I
I was recently asked whether there is enough innovation in the asset management sector.
The easy answer would be to say no. But I pushed back. My view is that there is a great deal of innovation out there; the problem is that much of it is answering a question nobody asked.
Early in my career, I worked in structuring on a trading floor, developing equity derivatives and algorithmic strategies. We were a large global team, constantly generating ideas. Some of those ideas found a home in the market. Many didn’t.
But what struck me even then was how rarely we started the process by asking what clients needed. We built something we believed in, and then we went looking for someone to buy it. I saw entire senior teams spend months trying to sell CTA strategies and commodities products to a client whose portfolio was largely in emerging markets. It wasn’t even the same asset class. Nobody had thought to ask what the client was already invested in.
That experience shaped how I think about product strategy.
The alignment gap
The asset management industry generates ideas prolifically. What it does less well is connect those ideas to genuine client problems before committing to them.
Product development too often happens in a vacuum. An investment team identifies an opportunity, builds a compelling case, and then hands it to distribution with an expectation of asset flows. When that doesn’t materialise, the blame tends to land on the sales team. But the problem was upstream.
When I moved into sales leadership, I saw this dynamic from the other side. A new product would launch, and I would be asked to commit to one-, two-, and three-year asset-raising targets – numbers that, frankly, had to be inflated just to get the product approved. Year after year, nobody hit those targets. Not because the products were bad, but because the process of building and selling them was the wrong way around.

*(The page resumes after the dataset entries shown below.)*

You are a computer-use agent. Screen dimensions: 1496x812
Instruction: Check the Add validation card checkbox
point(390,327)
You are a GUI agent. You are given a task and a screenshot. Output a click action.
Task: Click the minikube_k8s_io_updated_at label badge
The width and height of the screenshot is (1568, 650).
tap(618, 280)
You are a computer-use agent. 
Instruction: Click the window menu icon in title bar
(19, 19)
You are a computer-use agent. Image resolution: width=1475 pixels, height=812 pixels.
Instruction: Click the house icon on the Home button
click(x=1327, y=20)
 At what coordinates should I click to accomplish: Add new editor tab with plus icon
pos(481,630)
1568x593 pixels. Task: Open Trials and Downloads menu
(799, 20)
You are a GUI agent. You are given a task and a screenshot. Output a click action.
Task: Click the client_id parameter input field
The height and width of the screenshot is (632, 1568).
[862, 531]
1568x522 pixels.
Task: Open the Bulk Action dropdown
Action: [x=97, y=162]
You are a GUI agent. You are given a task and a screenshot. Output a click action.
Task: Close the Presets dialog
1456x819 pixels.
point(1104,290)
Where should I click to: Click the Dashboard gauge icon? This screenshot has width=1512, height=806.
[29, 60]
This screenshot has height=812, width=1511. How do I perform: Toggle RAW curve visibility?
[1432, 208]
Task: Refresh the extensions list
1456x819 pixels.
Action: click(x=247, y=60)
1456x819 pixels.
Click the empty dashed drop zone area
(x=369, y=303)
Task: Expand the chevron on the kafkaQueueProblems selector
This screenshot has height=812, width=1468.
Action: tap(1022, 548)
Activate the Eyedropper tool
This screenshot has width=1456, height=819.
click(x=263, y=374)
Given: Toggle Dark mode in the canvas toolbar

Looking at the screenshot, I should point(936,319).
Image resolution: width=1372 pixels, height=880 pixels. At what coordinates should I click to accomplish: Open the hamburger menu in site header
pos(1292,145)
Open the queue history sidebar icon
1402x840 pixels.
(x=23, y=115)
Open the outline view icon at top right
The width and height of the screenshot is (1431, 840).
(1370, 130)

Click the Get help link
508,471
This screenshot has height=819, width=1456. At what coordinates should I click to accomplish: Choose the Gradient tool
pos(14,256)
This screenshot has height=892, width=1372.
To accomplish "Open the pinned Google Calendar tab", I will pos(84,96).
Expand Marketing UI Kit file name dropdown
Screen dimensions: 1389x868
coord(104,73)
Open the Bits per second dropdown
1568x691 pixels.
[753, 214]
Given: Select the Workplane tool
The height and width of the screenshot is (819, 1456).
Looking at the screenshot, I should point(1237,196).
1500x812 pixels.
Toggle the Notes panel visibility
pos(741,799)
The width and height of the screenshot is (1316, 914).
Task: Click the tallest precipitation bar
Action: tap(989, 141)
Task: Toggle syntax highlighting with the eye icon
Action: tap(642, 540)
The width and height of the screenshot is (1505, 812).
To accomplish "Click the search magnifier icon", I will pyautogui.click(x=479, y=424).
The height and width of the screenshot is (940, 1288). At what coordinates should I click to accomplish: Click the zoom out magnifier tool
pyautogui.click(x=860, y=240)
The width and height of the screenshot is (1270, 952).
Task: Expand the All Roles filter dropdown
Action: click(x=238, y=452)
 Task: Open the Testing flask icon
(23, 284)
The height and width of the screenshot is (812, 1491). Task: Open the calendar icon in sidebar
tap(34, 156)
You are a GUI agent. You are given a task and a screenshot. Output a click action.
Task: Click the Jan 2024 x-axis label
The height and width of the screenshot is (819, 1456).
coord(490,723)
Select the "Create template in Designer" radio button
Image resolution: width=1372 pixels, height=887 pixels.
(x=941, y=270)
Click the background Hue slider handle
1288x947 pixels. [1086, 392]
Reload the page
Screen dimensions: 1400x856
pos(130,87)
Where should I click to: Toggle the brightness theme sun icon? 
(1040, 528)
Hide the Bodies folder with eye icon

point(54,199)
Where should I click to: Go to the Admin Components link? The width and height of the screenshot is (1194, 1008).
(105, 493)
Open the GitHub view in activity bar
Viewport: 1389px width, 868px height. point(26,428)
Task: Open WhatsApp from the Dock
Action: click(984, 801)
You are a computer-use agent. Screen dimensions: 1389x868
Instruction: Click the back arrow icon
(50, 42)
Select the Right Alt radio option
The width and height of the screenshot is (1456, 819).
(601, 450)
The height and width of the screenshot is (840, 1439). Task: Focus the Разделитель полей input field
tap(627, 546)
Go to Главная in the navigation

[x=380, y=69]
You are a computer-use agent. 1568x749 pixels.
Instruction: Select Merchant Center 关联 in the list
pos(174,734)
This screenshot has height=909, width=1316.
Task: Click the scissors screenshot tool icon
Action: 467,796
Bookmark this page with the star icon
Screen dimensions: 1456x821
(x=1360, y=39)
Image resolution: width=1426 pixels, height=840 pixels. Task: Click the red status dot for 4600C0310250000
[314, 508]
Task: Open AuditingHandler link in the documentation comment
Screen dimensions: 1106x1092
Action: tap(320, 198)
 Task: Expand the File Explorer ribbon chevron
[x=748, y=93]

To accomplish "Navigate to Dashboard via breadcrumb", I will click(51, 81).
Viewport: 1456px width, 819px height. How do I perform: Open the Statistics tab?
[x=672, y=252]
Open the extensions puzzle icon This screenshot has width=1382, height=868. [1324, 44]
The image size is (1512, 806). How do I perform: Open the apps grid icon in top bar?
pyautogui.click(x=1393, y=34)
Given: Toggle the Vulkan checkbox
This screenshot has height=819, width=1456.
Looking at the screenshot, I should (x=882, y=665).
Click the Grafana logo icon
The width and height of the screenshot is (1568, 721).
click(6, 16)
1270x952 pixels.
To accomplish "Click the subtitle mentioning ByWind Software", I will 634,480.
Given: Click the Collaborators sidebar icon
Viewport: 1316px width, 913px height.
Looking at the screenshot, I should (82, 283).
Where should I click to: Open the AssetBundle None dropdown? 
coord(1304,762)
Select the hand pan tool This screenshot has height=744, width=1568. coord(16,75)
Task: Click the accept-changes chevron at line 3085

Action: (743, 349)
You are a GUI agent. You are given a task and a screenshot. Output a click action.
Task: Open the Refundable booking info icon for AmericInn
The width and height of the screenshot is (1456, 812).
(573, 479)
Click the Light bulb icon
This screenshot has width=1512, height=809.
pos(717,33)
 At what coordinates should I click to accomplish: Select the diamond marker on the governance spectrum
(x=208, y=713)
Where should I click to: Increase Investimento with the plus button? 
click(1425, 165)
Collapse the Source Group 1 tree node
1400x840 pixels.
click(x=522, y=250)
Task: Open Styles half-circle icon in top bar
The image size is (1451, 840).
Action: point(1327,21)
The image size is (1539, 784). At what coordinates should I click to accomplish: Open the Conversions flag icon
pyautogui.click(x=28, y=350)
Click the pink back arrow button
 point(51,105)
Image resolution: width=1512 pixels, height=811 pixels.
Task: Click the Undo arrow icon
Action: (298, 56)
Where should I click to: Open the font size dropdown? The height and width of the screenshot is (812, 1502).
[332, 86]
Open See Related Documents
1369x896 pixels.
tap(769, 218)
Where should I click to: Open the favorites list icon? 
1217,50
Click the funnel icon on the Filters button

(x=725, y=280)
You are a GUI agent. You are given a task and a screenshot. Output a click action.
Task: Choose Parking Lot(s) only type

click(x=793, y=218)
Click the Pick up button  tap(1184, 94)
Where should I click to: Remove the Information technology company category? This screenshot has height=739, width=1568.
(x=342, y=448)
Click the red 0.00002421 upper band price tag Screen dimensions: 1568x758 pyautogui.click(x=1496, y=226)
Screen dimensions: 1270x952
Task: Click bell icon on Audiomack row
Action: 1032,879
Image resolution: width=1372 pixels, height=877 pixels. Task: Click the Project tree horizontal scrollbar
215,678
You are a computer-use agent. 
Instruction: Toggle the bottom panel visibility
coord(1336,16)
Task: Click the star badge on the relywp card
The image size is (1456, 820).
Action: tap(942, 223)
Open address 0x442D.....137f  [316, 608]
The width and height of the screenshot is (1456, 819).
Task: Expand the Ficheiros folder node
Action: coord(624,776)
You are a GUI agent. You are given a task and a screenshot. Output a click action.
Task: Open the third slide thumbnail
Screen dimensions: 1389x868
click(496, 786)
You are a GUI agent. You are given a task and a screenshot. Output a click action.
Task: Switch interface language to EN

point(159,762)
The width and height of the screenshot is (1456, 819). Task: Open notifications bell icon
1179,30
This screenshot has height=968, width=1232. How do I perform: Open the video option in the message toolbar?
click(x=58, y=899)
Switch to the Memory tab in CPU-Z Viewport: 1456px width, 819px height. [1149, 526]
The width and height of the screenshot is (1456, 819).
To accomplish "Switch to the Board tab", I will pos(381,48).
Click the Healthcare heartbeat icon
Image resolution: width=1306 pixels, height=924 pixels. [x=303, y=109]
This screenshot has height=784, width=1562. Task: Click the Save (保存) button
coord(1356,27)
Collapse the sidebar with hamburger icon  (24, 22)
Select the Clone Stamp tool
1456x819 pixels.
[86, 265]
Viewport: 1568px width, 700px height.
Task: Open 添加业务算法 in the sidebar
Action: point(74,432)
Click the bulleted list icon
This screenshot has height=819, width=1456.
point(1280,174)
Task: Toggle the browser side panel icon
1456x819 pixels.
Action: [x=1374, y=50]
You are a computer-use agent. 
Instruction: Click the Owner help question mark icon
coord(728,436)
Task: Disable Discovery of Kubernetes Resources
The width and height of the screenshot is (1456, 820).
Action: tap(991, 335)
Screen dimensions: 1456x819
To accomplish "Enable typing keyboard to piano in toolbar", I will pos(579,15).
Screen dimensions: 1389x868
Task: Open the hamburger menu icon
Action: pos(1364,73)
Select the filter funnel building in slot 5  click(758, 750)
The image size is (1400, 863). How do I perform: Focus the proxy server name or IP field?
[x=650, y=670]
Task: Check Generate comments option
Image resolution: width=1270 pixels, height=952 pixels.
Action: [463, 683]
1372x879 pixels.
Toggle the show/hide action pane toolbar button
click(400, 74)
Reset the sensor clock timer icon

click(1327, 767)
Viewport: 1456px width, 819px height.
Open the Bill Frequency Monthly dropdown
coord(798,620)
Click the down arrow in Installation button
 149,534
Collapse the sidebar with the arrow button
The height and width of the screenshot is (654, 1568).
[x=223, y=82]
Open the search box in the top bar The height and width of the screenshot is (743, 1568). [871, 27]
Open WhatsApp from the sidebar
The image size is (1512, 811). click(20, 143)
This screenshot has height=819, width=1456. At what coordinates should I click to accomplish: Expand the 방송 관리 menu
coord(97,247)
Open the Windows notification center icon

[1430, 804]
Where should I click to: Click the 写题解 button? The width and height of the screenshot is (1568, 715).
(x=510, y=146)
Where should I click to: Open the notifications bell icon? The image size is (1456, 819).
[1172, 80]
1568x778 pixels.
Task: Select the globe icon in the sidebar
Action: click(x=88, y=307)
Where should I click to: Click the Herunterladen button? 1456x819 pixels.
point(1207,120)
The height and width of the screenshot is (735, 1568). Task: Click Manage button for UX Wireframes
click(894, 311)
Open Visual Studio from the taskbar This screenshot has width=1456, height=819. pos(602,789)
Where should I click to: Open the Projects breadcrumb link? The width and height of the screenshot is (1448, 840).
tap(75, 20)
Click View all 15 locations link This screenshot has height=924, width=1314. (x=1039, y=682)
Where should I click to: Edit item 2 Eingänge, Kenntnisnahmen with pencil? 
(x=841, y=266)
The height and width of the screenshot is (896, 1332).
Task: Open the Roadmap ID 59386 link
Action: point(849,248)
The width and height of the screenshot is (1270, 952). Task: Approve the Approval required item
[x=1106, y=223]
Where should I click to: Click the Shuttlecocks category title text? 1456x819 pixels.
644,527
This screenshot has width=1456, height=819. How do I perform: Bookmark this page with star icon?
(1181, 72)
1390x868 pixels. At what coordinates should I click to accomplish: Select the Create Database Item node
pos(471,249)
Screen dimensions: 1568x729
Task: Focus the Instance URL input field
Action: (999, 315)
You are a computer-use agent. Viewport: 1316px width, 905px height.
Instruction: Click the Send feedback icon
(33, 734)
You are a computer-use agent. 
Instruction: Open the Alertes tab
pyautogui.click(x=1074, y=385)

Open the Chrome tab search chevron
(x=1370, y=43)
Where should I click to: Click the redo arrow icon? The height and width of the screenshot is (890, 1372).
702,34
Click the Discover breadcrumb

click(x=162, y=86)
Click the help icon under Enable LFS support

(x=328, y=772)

The question was never “what problem does this solve for a client?” It was “how much can you raise on the back of it?”
This misalignment holds the industry back. When product, sales and marketing teams operate in silos, each optimising for their own objectives, the client gets lost somewhere in the middle. Product teams think about products. Sales teams think about targets. Marketing teams think about positioning. The common thread of what the end client needs rarely has a single owner.
The behavioural barrier
The uncomfortable truth is that this is a behavioural, rather than structural, problem.
Sales targets create unconscious bias. The moment a salesperson is measured purely on flows, their instinct is to find a way to sell the product in front of them rather than understand what the client needs and work backwards from there. Those two approaches can occasionally produce the same outcome, but by luck, not design.
The same bias operates on the buy side of the conversation. Clients don’t always say what they really mean. People hear what they want to hear, particularly when there is commercial pressure to close a deal. It takes discipline and a different kind of conversation to cut through that and identify what a client’s portfolio is missing, rather than what they might be persuaded to buy.
Technology has compounded this challenge. A fund selector today can pull up performance data, factsheets and peer comparisons in seconds. The information advantage that a sales professional once had is largely gone.
This raises a legitimate question. If a client can find everything online, what is the value of the relationship?
The answer, I would argue, is precisely to understand what a client is really trying to achieve. It is not about just what they’re asking for. It is about being honest when your product isn’t the right fit.
Accountability
Talking about client-centricity is easy. Every firm does it. The harder question is how you hold people accountable for delivering it.
In my current role, I have responsibility across product, sales and marketing. I am acutely aware that this structure only works if everyone is pulling toward a shared objective. When I was purely in sales, I could always point to the product team if something didn’t land. Now the buck sits with me, and that changes how I think about every decision.
Accountability, I would argue, is missing in much of the industry. Not the ideas, not the talent, not even the client data.
What is also missing is a commitment to asking the right questions first. What problem are we trying to solve, for which client, and why are we the right people to solve it?
This should be the priority before a single slide deck gets built or a fund structure gets filed.
The industry doesn’t have an innovation problem. It has a question problem. And until we fix that, no amount of new product launches will close the gap.